Doesn't this problem basically take the Feynman restaurant problem and replaces meal with woman?

http://www.feynmanlectures.info/exercises/Feynmans_restauran...


I believe this problem is a lot closer to the Secretary Problem http://en.wikipedia.org/wiki/Secretary_problem As he notes however, he does not try to choose "the very best candidate", for which the optimal solution is to pass on the first 1/e candidates. Instead, he tries to maximize the "goodness" of his wife selection.

In short : maximum likelihood soultion is to pass on (1/e)*N, minimum mean squared error solution is to pass on sqrt(N). This of course assumes you can estimate N well.


The difference in this case is that you can't switch back to a woman you've already "sampled." With Feynman's restaurant, we can sample ten dishes, and choose the fourth dish for the rest of eternity. With the wife selection algorithm (a modification of the "Sultan's Daughter" problem) we're only allowed to marry the current candidate, or take a pass on her. Exes are off-limits.


In short, no. You are calculating the expected value differently in the two problems.

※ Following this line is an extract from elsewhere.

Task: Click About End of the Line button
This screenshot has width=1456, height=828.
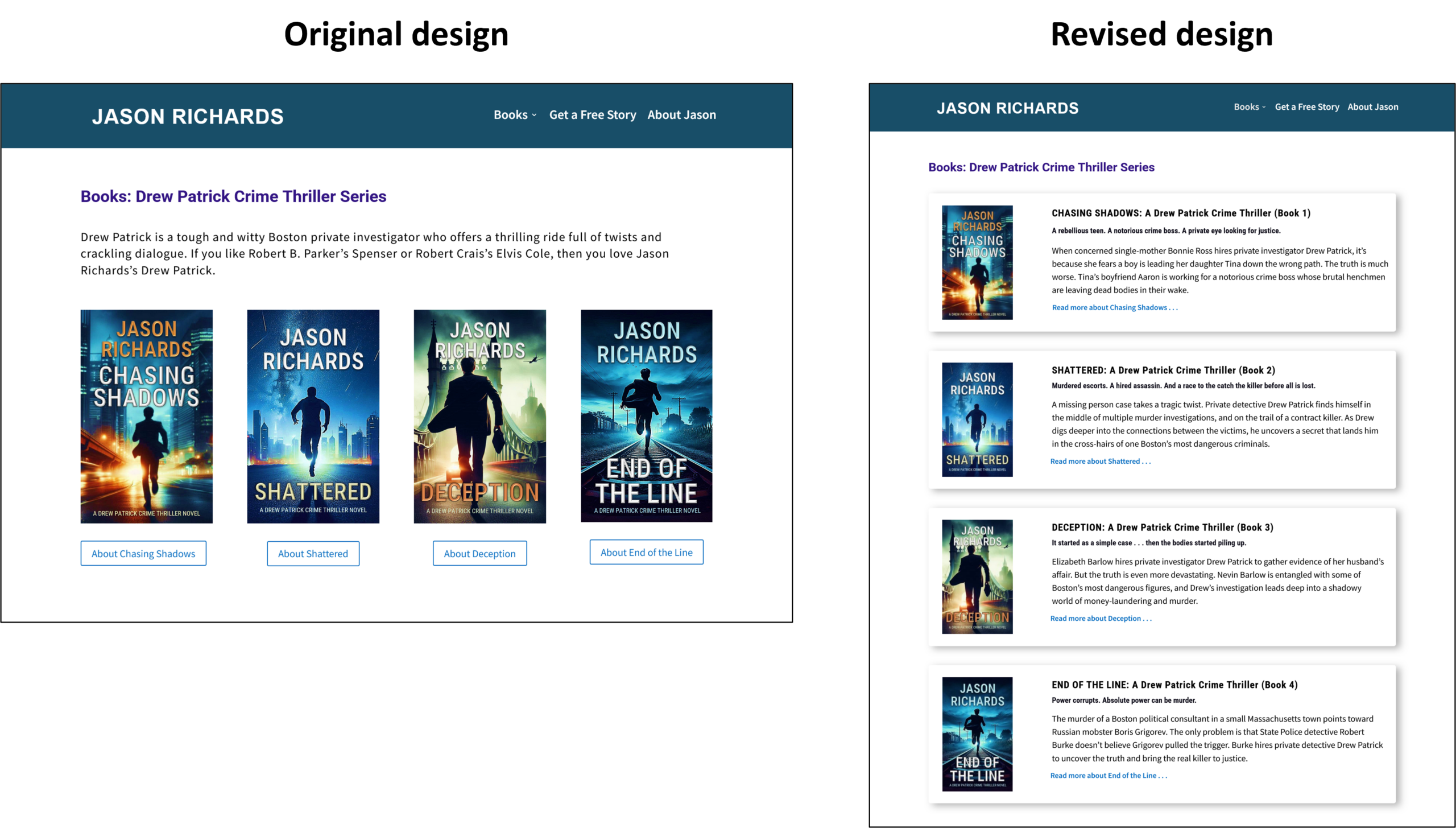Action: point(646,552)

Could this be applicable to search ranking? Say I was doing a search based on an input string, and I had a "closeness of match" heuristic. That expected value for N=100 case seemed so good that I'm considering the possibility that you only partially search any data set and return a result that is pretty much good enough. (At least initially, and then you could asynchronously add better results to the list, in the background. Then you'd get very fast first results, at the very least).


This is all well and good, but doesn't take into account that your ideal wife won't want YOU.


"Will want me" is a necessary criterion for my ideal wife!


"Necessary existence" is a property of my ideal wife. Step one of the proof complete.


I can conceive of my ideal wife, therefore she exists!

http://en.wikipedia.org/wiki/Ontological_argument


Related: the mathematics of 1950s dating. http://www.cs.cmu.edu/afs/cs.cmu.edu/academic/class/15251-f0... [pdf]


The article also applies to picking business opportunities. Suppose you are going to see N opportunities. According to the article you should pick the best opportunity so far after N/e have passed.

Some questions this raises:

(a) How do you really know if an opportunity (or a wife) is any good? The evaluation function seems to be a key ingredient for success.

(b) What if N is infinite.

(c) More realistically, suppose N is very large. Suppose I am going to see an opportunity a day. If I live for another 40 years, that 14,610 days. So N = 14,610. Doing the math the article is saying that you do nothing for about 15 years. And then pick the best opportunity you have seen so far.


I can't recall where I've seen this before, but it's http://mathworld.wolfram.com/SultansDowryProblem.html, the Sultan's Daughter problem.


Would my wife use this to optimize her husband? I mean, is the optimization mutual?


I don't see any gender differences in the OA that would be important. If a woman is willing to similarly watch for the best man and choose him when she meets him, she should use the same algorithm.


Indeed, it's not courting-specific at all, or even human-specific. The same math could be used to answer questions like: "If you are a hamburger bun selecting patties from a conveyor belt, how do you optimize your selection of a quality patty?"


2‽


This kind of mathematical advisor could be a differentiator in the dating-site market.

Any HNers working on one?


I wonder if this will fit on a Valentines Day card...


it's also a good example how heteronormativity works


You're mistaken... The mere fact that you've done this, and gone public with it, guarantees that you'll be single for the rest of your life ;-)

Just kidding. Nice work!


How Not to Optimize your Wife: Using Calculus.

Geeks though, you gotta love them.


Why did this remind me of the "Ten Women" game?

http://www.davidlouisedelman.com/uncategorized/ten-women/


The author is so gonna get laid after writing this! He should publish it in Vanity Fair.


Dupe. I really dont think this deserves a repost. Was on the front page just some months ago.